The brothers seek $400,000 in damages.
On Sept. 15, 2018 Randal May, a member of Nipissing First Nation, arrived at his home in Orillia when OPP Const. Mark Connor came onto his property, arrested him and tasered him multiple times.
Shortly after May’s brother Aaron Keeshig arrived, he was thrown to the ground and arrested by Const. Andrew Markle.
The arrest was caught on camera by a family friend.
May says he doesn’t know why police were there, or why he was arrested.
“Somehow, the individual who approached me seemed to think he had right to accuse me of something, but he never really said what it was. He just tried to prevent me from walking freely in my own home, and told me that I was resisting arrest.”
Keeshig says he felt helpless while watching his brother’s arrest.
“I love my brother, man. To me, I don’t want my brother to die and in my mind that’s what it felt like. In order for me to not get out of hand, and trying to watch it. I know if I would have done something, it probably wouldn’t have been the taser gun it would have been a gun if I would have got physical I just know it.”
The brothers were taken to jail, released, and sought legal council.
Promise Holmes Skinner, an Anishinaabe kwe, Ojibway woman from Toronto is one of two lawyers leading the lawsuit.
According to the suit, the officers breached charters of human rights abuses and racial profiling, unlawful detention and false imprisonment, assault and battery, negligence, misfeasance, and conversion.
She says its the first time in her career she’s seen a case like this.
“Fortunately, I haven’t come across this issue before, not that I haven’t come across the issue of my clients being assaulted by police, but I haven’t come across there being an issue of a blatant brazen assault caught on video in broad daylight…committed by the OPP.”
The allegations have not been tested in court.
After being detained, May and Keeshig claim their treatment only worsened.
“As a result of the multiple electric shocks, Mr.

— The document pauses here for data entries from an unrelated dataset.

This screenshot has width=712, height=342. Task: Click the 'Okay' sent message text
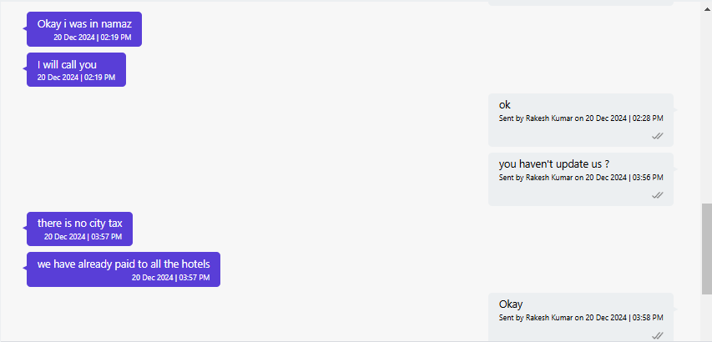coord(511,304)
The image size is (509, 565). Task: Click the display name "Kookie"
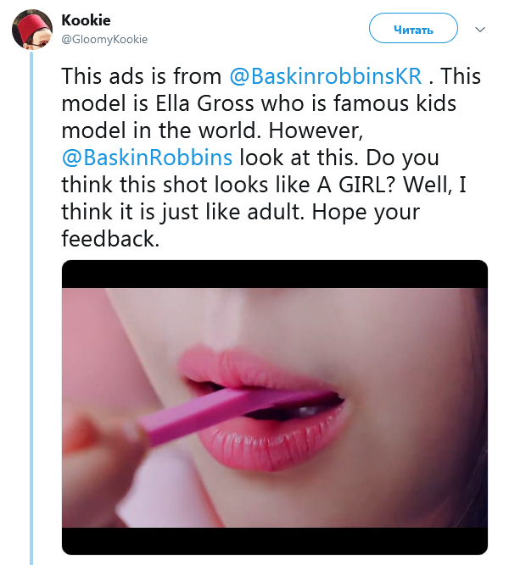click(x=84, y=19)
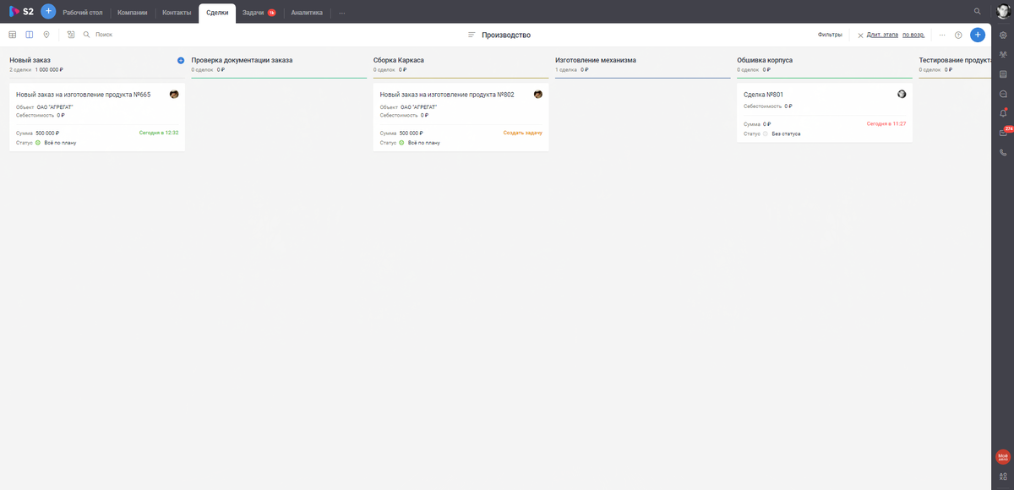Clear sorting with the X near 'Длит. этапа'

[860, 35]
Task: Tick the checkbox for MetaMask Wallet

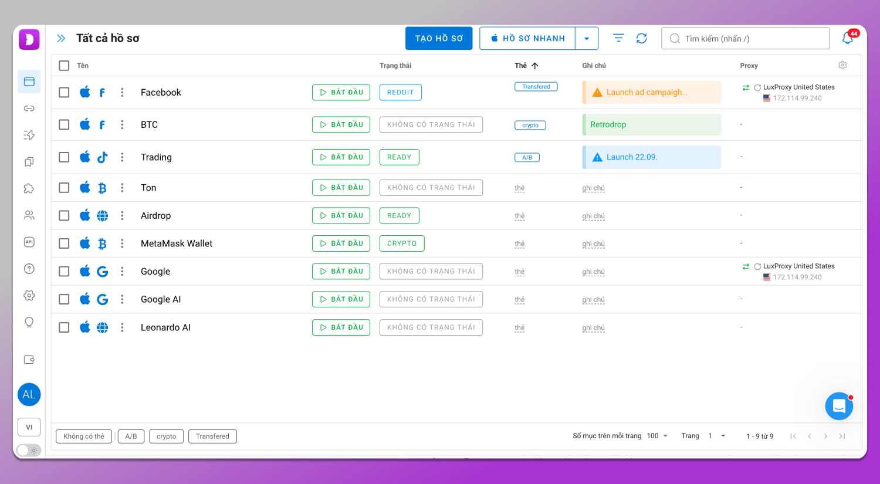Action: coord(64,243)
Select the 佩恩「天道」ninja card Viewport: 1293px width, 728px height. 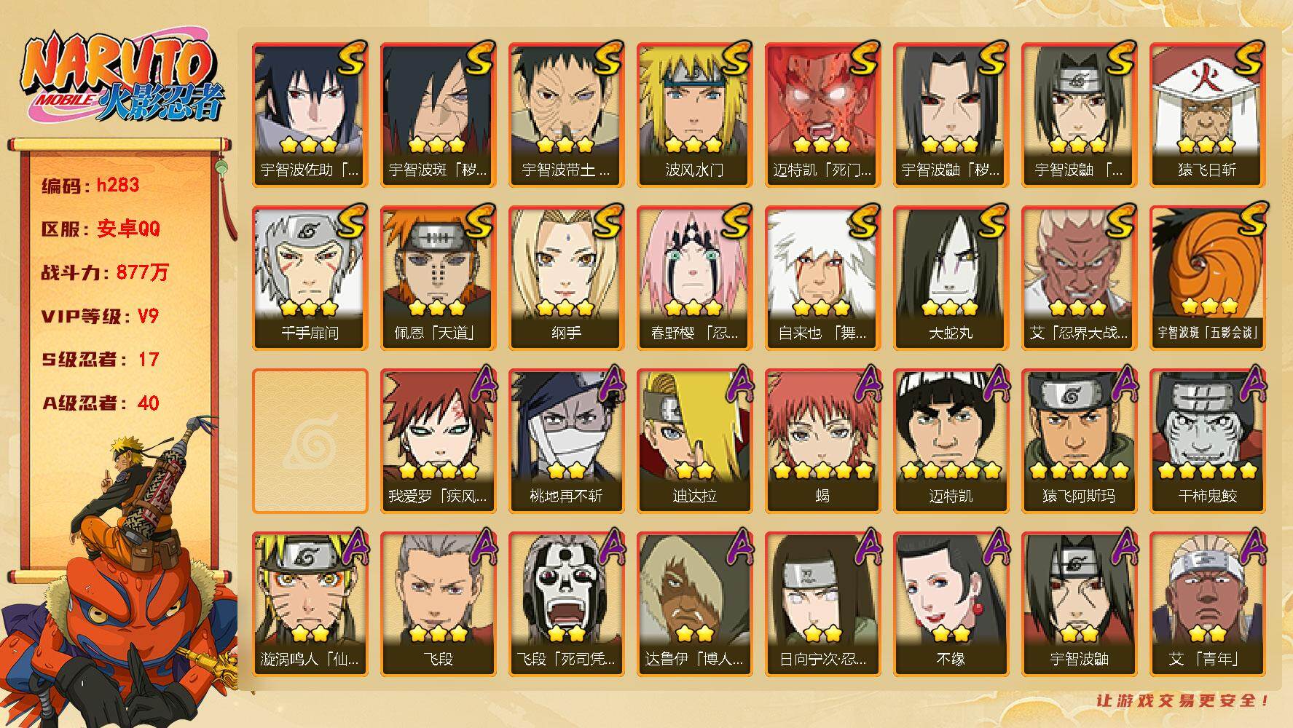click(438, 277)
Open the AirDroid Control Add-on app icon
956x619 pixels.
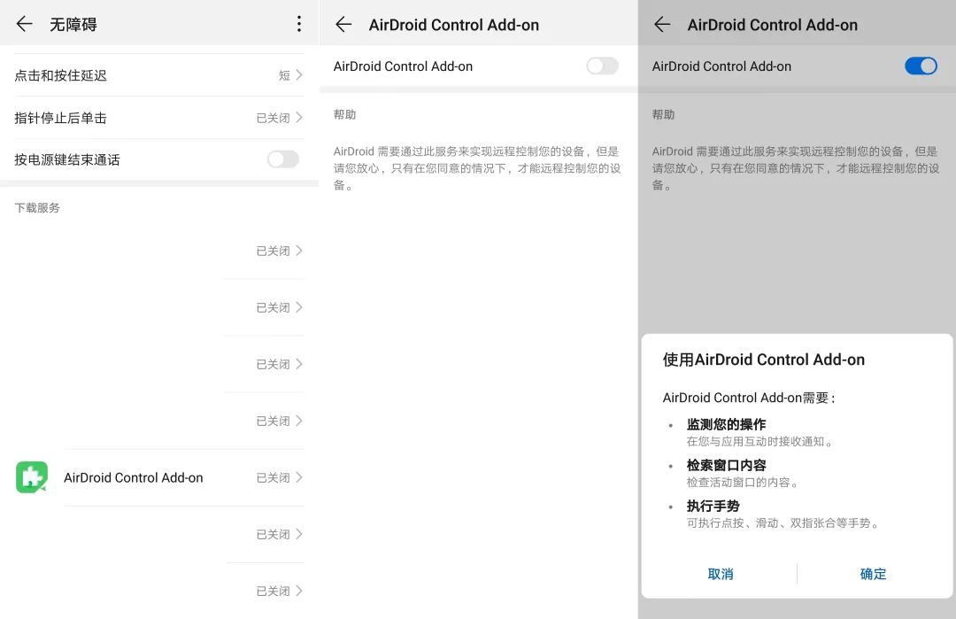31,477
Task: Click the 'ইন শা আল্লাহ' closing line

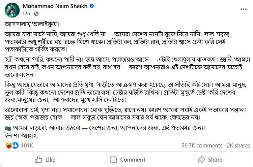Action: [21, 135]
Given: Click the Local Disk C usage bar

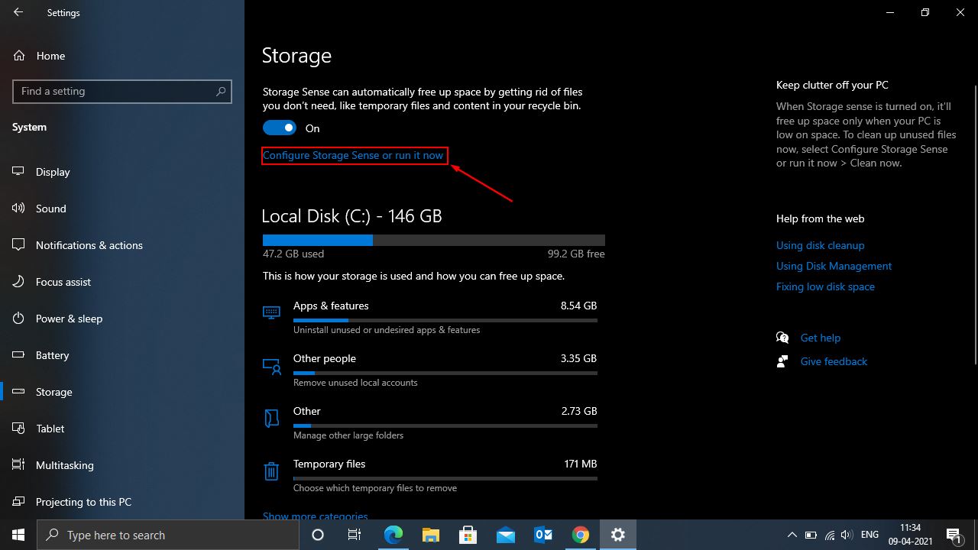Looking at the screenshot, I should coord(433,240).
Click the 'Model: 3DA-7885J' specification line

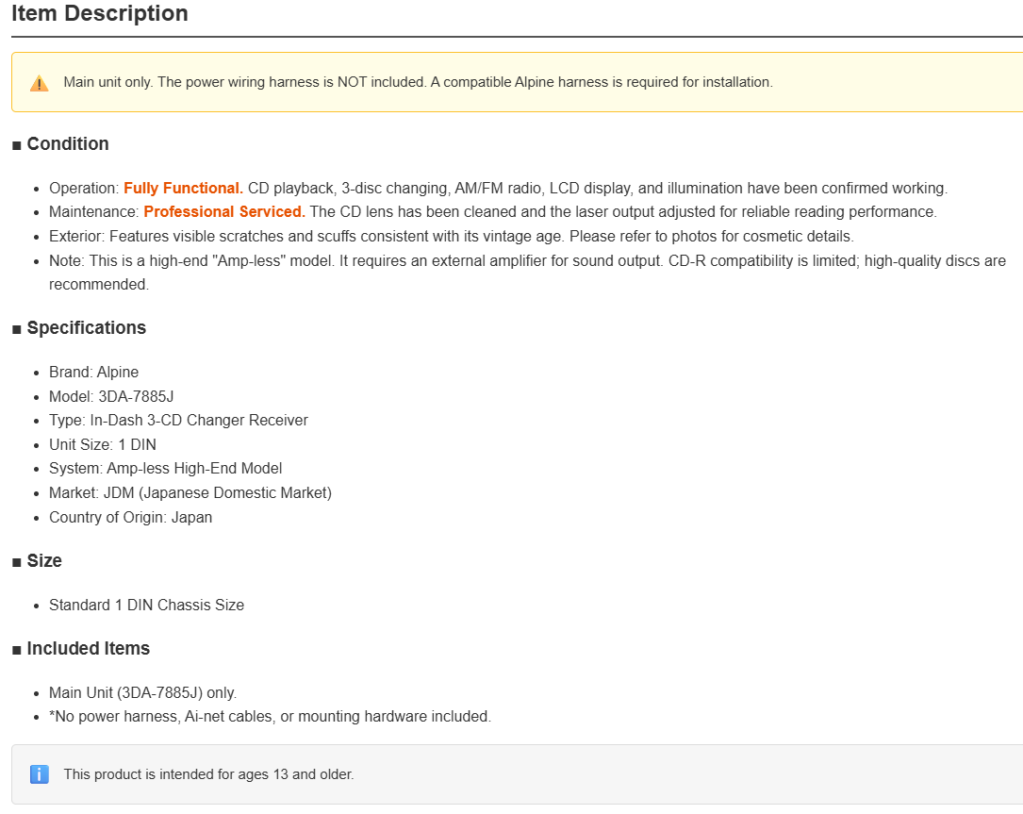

May had lost control of his bowels, and officers forced him to spend the night in custody in a shirt and soiled underwear. As he was forced to clean his clothes using water from the toilet bowl,” said statement of claim filed on July 22.
Keeshig alleges he and his brother’s time in Orillia jail was humiliating.
“He (the guard) was the guy who gave us our blankets and sandwiches after me demanding it after five, six, seven hours. It seemed like forever. And I did ask them if I could call a lawyer and they said the lawyer was in the basement busy,” Keeshig said.
“And what? It’s two three o’clock in the morning? Still didn’t let me have my call. And I had to demand my food and demand my blankets while I was standing in my underwear. They humiliated us in there.”
May and Keeshig were released the following day and charged with offences including resisting arrest, assaulting a police officer, intoxication in public and open liquor.
Weeks later they filed a complaint.
“The brothers were troubled by police conduct and filed a complaint to the office of the Independent Police Review Director,” according to the claim.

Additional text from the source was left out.